010 — Core data integration (raw → unified monthly)#

This tutorial covers the data ingestion stage: read raw chamber TOA5 files, climate station outputs, and soil-sensor readings, then produce a unified monthly dataset that downstream notebooks consume.

Requires real data. The bundled synthetic sample skips this stage (it ships post-QC parquet directly). Set PALMWTC_DATA_DIR to point at a directory of raw chamber files to follow along. See docs/quickstart.md for the expected directory layout.

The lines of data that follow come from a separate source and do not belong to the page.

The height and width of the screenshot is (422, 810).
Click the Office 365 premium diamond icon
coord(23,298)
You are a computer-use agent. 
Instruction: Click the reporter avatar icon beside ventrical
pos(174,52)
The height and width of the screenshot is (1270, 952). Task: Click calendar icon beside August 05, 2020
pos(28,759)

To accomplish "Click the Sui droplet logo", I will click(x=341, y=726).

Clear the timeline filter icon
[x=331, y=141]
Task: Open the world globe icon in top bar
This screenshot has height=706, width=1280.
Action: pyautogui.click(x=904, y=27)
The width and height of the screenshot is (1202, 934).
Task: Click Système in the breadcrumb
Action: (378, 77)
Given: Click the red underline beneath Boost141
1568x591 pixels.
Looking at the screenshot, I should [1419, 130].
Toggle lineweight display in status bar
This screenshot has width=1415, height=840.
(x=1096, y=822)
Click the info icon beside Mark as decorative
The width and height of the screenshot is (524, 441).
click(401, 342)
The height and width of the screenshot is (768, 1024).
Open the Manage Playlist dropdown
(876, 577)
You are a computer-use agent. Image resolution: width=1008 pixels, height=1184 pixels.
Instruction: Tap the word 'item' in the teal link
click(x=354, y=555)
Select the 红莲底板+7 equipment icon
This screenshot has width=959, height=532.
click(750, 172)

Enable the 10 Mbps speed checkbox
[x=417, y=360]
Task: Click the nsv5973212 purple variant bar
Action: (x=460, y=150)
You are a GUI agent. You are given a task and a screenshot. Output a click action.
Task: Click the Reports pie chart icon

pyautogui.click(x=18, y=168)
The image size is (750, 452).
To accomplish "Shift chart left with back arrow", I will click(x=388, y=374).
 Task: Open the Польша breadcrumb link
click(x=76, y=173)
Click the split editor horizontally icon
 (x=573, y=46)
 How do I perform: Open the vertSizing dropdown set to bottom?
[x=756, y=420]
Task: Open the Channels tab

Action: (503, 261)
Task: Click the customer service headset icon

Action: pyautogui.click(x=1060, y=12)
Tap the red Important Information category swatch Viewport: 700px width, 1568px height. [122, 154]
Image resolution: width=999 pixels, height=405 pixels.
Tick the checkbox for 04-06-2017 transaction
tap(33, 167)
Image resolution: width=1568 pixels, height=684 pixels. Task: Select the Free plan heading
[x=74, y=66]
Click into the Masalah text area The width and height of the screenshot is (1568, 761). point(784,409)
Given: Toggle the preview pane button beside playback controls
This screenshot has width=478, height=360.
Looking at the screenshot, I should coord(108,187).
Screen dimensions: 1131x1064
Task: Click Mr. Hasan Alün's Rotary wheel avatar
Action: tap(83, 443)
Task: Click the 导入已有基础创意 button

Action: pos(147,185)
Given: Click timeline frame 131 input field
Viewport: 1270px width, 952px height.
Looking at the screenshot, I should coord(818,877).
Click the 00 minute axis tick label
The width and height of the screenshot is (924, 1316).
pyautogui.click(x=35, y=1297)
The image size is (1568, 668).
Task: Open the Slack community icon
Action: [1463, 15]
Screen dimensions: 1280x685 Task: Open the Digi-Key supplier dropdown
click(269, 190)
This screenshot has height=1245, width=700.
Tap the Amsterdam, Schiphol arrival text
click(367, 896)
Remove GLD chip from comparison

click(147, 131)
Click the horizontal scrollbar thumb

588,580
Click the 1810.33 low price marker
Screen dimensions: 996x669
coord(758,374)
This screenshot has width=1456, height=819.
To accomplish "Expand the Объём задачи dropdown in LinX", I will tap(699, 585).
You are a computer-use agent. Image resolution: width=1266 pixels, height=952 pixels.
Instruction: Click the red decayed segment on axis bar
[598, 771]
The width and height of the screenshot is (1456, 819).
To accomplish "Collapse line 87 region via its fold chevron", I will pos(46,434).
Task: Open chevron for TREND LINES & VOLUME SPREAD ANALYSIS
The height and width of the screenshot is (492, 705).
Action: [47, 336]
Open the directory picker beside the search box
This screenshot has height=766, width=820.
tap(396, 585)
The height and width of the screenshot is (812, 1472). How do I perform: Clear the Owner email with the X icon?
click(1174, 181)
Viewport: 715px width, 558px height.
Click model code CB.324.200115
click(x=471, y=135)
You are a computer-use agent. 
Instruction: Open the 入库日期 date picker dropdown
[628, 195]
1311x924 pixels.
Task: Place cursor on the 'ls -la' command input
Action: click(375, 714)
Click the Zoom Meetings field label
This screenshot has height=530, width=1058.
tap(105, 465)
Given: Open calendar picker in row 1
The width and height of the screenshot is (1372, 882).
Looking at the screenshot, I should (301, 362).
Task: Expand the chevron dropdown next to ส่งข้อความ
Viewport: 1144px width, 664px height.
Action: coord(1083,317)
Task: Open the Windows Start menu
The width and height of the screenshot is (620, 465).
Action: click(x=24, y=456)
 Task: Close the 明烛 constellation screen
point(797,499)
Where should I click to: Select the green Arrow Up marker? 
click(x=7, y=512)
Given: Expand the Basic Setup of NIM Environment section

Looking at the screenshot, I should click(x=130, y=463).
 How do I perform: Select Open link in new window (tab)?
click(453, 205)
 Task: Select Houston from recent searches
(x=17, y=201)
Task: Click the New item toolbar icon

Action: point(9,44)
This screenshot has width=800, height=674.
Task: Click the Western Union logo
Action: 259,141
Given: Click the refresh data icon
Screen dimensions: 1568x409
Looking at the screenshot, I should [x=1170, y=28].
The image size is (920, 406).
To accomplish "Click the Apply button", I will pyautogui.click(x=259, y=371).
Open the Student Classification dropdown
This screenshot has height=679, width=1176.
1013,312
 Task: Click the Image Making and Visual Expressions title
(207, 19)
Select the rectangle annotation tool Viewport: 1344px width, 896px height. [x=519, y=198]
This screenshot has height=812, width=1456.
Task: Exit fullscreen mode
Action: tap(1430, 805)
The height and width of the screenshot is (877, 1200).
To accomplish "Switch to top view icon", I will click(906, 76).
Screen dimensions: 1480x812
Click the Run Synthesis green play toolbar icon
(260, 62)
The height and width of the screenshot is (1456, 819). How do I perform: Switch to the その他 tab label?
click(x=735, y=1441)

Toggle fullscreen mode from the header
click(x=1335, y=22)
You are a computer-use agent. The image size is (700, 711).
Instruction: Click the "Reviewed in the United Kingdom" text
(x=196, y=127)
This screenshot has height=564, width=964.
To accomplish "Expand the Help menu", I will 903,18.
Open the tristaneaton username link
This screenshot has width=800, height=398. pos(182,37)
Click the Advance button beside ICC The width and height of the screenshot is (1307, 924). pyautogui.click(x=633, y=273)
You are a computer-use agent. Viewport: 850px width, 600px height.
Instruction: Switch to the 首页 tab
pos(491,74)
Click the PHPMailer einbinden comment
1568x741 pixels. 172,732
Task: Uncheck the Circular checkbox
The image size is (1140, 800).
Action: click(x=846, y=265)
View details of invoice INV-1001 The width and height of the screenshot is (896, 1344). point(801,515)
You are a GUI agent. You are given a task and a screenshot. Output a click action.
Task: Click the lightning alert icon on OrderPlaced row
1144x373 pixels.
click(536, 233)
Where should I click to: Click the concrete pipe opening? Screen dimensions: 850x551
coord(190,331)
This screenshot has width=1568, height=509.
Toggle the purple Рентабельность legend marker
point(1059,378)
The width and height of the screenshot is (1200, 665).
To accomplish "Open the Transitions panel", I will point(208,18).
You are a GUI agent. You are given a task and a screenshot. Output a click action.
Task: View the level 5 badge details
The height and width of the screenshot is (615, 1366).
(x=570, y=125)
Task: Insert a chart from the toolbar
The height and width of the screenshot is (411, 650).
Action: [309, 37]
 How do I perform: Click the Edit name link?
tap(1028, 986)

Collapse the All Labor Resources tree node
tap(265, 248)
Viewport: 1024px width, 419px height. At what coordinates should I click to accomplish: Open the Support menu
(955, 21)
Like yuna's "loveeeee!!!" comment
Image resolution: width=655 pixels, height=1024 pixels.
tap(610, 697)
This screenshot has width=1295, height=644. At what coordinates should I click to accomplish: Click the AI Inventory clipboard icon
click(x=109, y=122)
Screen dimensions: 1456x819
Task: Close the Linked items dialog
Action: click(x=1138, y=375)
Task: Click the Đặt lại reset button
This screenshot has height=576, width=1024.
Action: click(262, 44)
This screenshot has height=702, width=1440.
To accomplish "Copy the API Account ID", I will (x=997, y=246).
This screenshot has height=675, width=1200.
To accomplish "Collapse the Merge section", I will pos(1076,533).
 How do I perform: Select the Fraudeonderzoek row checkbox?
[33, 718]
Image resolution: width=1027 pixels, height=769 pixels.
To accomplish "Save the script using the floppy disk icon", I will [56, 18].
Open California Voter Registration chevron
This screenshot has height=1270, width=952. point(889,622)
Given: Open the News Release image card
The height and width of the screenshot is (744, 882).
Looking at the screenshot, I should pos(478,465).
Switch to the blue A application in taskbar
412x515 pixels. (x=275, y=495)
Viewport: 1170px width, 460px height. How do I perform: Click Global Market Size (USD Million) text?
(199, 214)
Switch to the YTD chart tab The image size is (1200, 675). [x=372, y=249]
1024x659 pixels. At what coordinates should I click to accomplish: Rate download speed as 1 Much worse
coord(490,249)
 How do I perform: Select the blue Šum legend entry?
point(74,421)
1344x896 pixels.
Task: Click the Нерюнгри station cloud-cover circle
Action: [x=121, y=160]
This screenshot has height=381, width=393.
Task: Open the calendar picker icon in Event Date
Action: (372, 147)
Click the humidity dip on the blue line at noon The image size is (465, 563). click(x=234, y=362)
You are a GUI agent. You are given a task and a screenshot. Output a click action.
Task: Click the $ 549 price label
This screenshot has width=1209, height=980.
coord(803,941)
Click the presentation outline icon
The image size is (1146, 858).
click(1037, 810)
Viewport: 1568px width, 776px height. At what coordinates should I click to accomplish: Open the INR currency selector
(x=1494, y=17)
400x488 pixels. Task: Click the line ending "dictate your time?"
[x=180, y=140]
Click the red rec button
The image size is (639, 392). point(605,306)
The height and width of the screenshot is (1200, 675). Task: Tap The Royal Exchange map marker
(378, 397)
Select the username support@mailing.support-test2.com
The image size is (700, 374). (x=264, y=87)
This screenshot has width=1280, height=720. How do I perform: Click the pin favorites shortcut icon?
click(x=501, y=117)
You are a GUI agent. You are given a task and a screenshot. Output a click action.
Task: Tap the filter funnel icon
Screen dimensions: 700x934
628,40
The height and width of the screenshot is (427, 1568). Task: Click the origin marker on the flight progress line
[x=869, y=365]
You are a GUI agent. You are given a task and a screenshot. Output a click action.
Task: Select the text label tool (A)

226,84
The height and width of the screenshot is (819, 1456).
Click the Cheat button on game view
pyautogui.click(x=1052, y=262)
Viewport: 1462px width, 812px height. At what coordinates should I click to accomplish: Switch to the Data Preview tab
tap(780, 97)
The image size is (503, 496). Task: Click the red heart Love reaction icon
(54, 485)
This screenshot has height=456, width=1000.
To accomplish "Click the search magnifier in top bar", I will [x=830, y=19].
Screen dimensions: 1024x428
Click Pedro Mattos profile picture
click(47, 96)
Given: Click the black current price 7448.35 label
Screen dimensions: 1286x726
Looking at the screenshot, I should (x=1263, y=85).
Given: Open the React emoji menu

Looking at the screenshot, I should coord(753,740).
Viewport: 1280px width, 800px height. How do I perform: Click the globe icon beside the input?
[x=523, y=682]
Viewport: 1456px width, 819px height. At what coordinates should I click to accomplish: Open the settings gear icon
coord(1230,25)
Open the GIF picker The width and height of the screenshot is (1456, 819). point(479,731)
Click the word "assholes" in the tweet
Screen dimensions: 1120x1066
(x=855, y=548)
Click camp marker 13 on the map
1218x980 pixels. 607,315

This notebook is a thin scaffold showing the raw-data entry points; the full ingest pipeline is exposed through palmwtc.pipeline.step_ingest function.

from palmwtc.config import DataPaths
from palmwtc.io import find_latest_qc_file, get_cloud_sensor_dirs

paths = DataPaths.resolve()
print(paths.describe())
DataPaths (source=sample (bundled synthetic), site=libz):
  raw_dir       = /home/runner/work/palmwtc/palmwtc/src/palmwtc/data/sample/synthetic
  processed_dir = /home/runner/work/palmwtc/palmwtc/src/palmwtc/data/sample/Data/Integrated_QC_Data
  exports_dir   = /home/runner/work/palmwtc/palmwtc/src/palmwtc/data/sample/exports
  config_dir    = /home/runner/work/palmwtc/palmwtc/src/palmwtc/data/sample/config
  extras        = <none>
# Example: locate raw chamber + climate + soil dirs (only meaningful with real data).
# `get_cloud_sensor_dirs(chamber_base)` walks a Google-Drive-mounted root
# and returns {kind: [dirs]} for chamber_1/, chamber_2/, climate/, soil_sensor/.
# The bundled synthetic sample doesn't ship raw chamber dirs, so this is a no-op
# under zero-config.

try:
    sensor_dirs = get_cloud_sensor_dirs(paths.raw_dir)
    print("Sensor directories found:")
    for kind, dirs in sensor_dirs.items():
        print(f"  {kind}: {len(dirs)} directories")
except (FileNotFoundError, TypeError) as e:
    print(f"[bundled synthetic sample]  get_cloud_sensor_dirs not applicable: {type(e).__name__}")
    print("Set PALMWTC_DATA_DIR to a real chamber root to follow this path end-to-end.")
  Cloud chamber_1: 0 directories found
  Cloud chamber_2: 0 directories found
  Cloud climate: 0 directories found
  Cloud soil_sensor: 0 directories found
Sensor directories found:
  chamber_1: 0 directories
  chamber_2: 0 directories
  climate: 0 directories
  soil_sensor: 0 directories

The full ingest path calls palmwtc.io.load_from_multiple_dirs to read every monthly chunk, then integrate_temp_humidity_c2 to fuse climate

  • chamber temperature/humidity, then export_monthly to write the unified monthly parquet that notebook 020 reads.